Dataset of English Tweets related to COVID-19 vaccines deverna2021covaxxy and longitudinal dataset of accounts promoting anti-vaccine hashtags sampled from Twitter discussions muric2021covid have been curated recently by the research community. Lastly, another line of work investigates effects of platform actions on vaccine misinformation. sharevski2021misinformation examined Twitter’s soft moderation efforts against misinformation i.e., warning labels and covers on Tweets with unreliable information, and found that warning covers work but not labels in reducing perceived accuracy of the content, through a randomized survey participant study. kim2020effects looked at YouTube’s information interventions on likely misinformation videos, and observed reduced traffic or viewership on affected videos.

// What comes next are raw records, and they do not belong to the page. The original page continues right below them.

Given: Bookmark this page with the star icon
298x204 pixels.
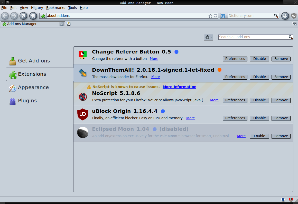Looking at the screenshot, I should tap(210, 16).
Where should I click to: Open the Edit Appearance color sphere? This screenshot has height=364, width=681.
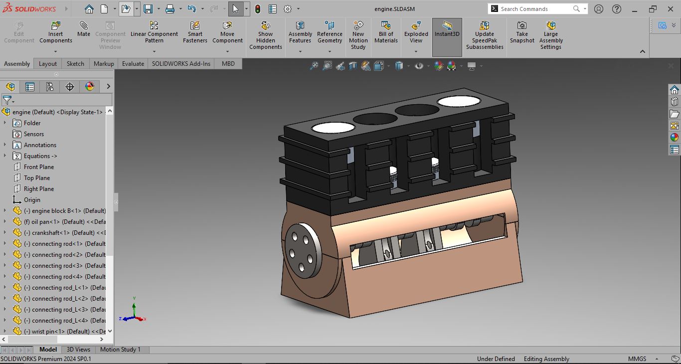tap(439, 66)
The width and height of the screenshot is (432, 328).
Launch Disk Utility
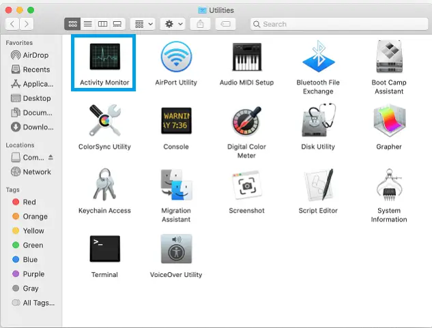(317, 125)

7 Discussion and Conclusion

This work examined coordinated campaigns, and other anti-vaccine misinformation and conspiracy communities on Twitter in the context of COVID-19 vaccines discussions. Coordinated efforts might be present to promote a “Great Reset" conspiracy narrative, and the involved accounts have strong anti-vaccine and anti-social messaging (such as no lockdowns, no masks). Furthermore, we investigated other misinformation/conspiracy communities from the diffusion network structure. The presence anti-vaccine and far-right misinformation/conspiracy communities and their influence on right-leaning accounts can further distance right-leaning accounts (that lie in the retweet clusters of prominent Republican accounts such as Mike Pence) from mainstream and informational health news and science. We find that current vaccine uptake in different states is negative correlated with the rate of misinformation, and is lower in right-leaning states and some swing states.

Beyond misinformation and conspiracies, vaccine hesitancy can also be impacted by other narrative distortions. For instance, the correlation between CDC VAERS reports and Twitter discussions of side-effects are not always aligned (rarer side-effects are discussed more frequently in misinformation, as well as all tweets). The novelty of rarer effects, and malicious motives to promote vaccine hesitancy in misinformation tweets, can explain the observations.


Fig. 11 contains the account statistics distribution (box plots) for Followings, Followers, Total Tweets. It shows the distribution of account features in each prominent misinformation/conspiracy and information community.

Figure 11: Account statistics for communities (a) Followings, (b) Followers (c) Total tweets in account lifetime.